- Set problem -
Pull out each line of the records below that contains the word "chevron".

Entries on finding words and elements
------------
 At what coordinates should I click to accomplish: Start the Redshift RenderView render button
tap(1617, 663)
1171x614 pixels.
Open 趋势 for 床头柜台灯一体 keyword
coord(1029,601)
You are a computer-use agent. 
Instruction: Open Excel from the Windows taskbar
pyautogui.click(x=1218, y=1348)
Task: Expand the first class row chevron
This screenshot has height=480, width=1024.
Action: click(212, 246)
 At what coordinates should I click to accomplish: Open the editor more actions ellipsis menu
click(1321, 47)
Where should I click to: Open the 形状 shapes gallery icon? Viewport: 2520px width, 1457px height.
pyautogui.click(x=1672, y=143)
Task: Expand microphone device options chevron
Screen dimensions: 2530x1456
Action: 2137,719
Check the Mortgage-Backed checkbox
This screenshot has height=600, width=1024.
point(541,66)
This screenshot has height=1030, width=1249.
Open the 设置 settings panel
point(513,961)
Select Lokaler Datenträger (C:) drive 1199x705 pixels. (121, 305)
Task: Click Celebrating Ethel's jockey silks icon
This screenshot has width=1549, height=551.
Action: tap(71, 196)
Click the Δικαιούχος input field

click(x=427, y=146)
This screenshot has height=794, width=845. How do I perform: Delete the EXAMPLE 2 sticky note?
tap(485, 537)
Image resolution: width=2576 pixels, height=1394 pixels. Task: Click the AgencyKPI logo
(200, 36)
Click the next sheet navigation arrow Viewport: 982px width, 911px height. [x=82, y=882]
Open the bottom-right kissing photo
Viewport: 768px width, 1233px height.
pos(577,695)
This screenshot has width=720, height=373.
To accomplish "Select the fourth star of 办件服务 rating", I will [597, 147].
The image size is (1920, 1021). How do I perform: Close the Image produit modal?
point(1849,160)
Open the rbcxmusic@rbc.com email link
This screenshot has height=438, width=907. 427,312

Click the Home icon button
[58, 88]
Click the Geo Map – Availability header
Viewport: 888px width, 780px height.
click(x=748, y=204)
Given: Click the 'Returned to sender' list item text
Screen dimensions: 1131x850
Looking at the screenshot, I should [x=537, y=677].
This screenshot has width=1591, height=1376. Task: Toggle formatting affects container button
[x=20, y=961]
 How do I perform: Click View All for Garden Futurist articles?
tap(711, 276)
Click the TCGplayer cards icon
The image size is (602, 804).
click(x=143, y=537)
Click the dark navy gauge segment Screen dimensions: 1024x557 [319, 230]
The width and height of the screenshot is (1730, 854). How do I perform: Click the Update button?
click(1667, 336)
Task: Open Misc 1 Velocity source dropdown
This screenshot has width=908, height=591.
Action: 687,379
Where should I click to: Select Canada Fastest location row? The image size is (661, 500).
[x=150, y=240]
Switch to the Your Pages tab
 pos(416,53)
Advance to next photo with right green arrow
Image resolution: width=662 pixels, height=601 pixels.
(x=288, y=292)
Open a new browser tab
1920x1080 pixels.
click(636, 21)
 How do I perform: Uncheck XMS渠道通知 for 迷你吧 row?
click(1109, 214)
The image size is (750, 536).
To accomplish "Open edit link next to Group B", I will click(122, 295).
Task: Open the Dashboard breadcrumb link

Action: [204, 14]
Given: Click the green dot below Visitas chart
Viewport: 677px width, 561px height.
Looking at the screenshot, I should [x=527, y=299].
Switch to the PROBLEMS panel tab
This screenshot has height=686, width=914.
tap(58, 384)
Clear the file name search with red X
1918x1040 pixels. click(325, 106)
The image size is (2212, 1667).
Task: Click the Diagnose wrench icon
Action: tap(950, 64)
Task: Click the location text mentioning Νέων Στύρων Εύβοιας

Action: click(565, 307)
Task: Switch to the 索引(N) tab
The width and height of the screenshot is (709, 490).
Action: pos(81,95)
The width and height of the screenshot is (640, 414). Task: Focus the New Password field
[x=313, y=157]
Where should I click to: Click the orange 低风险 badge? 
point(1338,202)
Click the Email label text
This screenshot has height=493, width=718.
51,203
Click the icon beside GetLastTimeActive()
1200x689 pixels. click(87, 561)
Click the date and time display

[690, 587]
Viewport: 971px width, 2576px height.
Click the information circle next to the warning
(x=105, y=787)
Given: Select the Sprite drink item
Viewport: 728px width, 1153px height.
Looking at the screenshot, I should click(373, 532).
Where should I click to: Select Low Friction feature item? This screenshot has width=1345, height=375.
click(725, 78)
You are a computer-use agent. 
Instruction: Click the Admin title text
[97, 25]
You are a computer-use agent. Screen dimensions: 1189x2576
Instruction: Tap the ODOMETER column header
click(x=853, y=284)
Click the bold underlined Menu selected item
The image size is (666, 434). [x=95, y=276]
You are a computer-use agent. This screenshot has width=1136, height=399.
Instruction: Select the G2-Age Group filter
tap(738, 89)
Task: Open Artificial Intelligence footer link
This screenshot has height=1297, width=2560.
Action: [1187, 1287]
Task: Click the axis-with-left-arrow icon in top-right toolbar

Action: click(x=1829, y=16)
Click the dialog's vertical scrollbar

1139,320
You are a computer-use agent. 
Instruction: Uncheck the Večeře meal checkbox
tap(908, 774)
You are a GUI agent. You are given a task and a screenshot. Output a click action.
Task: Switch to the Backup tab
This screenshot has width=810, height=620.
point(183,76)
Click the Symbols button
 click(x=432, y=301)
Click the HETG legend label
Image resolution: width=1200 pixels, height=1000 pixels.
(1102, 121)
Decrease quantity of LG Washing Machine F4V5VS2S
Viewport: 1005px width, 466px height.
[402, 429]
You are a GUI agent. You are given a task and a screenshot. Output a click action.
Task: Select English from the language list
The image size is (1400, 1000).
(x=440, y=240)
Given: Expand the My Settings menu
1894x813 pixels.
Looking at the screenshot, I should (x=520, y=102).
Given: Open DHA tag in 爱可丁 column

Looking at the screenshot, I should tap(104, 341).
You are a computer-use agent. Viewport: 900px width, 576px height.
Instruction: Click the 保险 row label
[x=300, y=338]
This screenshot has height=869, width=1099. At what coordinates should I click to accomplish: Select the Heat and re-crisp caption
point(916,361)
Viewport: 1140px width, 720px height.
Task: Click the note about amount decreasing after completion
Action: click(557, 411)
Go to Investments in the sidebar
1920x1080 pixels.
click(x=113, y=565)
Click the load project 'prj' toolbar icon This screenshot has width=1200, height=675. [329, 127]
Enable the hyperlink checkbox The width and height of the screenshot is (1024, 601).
------------
- Final answer -
Task: Expand the first class row chevron
Task: Expand microphone device options chevron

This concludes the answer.